- 2023年11月9日(木)16:00~17:30
- 大阪医科薬科大学医学部 生化学教室 助教 福井健二先生
- 「DNAの傷と病気」
今年度第8回を数える基礎医学講座では、生化学教室の福井健二先生をお招きし「DNAの傷と病気」というテーマで講義いただきました。
生徒たちはDNAの傷が修復されるしくみや、病気、免疫、進化との関わりについて、興味をもって講義を聴いていました。
質疑応答でも活発に発言しており,基礎医学講座の最終回に相応しい講義となりました。
全8回に渡って講義をしてくださった大阪医科薬科大学の先生方には、この場をお借りして厚く御礼申し上げます。
受講した生徒の感想
- 今、ちょうど生物の授業でDNAの勉強をしているので、身近に感じられて面白かったです。DNAに傷がついていることは知らなかったし、私たちの体の中で常に起きていることだと知り、驚きが大きい講義でした。図や絵が豊富で、ポイントが分かりやすい講義でした。
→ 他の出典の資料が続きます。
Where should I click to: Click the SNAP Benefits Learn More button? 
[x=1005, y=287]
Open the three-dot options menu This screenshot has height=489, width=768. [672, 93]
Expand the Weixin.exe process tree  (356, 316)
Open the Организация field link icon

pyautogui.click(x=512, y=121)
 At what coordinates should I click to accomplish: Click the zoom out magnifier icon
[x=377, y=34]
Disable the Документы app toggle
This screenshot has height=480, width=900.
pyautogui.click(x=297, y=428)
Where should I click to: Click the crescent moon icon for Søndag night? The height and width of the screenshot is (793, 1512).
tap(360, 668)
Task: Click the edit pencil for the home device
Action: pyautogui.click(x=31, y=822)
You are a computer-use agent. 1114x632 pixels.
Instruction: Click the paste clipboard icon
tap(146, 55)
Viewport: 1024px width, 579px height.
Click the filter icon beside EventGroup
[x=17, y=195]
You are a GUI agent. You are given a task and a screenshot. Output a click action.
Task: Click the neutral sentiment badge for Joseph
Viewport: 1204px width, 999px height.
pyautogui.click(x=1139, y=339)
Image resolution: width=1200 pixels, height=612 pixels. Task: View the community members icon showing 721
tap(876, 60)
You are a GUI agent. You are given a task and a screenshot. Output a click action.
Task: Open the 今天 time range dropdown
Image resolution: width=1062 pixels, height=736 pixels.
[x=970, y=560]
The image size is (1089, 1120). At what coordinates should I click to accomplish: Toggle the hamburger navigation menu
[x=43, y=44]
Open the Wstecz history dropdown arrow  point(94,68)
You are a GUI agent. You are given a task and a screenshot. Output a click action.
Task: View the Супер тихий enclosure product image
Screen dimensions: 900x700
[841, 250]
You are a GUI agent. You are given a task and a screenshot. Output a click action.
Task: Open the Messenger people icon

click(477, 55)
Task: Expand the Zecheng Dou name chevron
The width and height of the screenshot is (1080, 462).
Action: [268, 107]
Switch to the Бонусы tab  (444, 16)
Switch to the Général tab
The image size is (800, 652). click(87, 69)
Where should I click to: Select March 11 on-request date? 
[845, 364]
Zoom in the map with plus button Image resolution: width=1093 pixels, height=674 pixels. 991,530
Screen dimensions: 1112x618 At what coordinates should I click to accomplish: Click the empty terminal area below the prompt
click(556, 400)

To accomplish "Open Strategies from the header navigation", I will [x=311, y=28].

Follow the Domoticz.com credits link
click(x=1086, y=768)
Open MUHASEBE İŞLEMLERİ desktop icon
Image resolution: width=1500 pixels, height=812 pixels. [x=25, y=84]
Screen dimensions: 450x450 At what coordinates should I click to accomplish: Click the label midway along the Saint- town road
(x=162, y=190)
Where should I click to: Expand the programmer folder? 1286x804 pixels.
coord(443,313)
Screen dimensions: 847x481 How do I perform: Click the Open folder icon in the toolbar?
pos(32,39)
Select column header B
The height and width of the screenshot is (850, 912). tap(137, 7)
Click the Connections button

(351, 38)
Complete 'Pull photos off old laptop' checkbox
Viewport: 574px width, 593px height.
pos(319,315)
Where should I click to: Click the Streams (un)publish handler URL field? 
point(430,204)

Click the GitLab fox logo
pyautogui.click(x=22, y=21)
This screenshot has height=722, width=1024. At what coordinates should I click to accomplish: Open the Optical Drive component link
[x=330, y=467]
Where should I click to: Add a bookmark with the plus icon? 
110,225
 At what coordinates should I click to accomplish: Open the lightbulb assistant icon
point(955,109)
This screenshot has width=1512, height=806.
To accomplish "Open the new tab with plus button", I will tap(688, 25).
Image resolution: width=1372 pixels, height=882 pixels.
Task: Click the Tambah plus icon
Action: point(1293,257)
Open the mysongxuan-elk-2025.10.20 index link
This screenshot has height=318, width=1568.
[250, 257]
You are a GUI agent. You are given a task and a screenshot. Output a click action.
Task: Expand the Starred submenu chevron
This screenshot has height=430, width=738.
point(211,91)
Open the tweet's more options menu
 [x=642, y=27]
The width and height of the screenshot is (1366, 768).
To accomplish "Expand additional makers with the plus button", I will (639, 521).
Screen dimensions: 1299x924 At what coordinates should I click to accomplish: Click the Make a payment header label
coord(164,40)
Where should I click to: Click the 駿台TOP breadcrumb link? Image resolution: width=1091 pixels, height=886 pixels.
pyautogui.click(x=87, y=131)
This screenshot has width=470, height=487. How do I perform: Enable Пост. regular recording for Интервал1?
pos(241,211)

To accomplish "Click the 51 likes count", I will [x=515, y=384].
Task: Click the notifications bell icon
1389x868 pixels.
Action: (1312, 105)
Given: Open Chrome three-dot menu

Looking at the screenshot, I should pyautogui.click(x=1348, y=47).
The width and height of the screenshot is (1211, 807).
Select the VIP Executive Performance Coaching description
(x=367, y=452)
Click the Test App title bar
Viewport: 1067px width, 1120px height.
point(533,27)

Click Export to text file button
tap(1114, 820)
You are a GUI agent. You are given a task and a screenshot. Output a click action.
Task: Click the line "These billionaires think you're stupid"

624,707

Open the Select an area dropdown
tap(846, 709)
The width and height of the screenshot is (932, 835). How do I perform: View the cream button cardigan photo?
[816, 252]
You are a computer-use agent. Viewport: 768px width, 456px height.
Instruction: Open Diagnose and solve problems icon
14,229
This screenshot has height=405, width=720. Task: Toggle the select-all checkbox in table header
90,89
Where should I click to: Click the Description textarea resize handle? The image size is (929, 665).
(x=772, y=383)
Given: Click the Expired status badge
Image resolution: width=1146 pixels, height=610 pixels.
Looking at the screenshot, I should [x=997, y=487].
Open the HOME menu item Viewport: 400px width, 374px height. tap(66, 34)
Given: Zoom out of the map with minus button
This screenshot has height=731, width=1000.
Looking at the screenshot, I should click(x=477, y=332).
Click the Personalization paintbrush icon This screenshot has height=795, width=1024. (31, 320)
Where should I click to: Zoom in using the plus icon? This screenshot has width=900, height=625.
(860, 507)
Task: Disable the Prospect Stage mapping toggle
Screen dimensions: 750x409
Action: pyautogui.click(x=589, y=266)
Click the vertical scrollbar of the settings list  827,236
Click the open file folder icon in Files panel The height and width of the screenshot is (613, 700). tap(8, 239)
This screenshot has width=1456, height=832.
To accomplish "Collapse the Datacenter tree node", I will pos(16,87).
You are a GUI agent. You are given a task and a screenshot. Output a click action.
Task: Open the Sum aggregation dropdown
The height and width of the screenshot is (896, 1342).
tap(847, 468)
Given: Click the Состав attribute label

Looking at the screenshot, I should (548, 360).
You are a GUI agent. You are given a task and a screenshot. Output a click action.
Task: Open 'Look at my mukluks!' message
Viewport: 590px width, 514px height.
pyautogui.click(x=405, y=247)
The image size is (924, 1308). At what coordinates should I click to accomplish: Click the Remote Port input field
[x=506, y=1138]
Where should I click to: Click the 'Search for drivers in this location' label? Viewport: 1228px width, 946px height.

- 一見無関係に見えるような病気と遺伝子の傷が深く関係していることから、医療はやはり色々な分野が合わさることでより良い学びにつながるのだなと感じました。
- DNAの傷と最初に聞いたとき、どうしてもマイナスなイメージだけを思い浮かべたのですが、この傷が進化をもたらしていると知り、ますます生物に興味を持ちました。
- 自分の体内で毎日起こっていることなのに全く知らなかったし、人体って本当に上手にできているんだなと思い、「自分」を知ることはどの分野でもとても難しいと思いました。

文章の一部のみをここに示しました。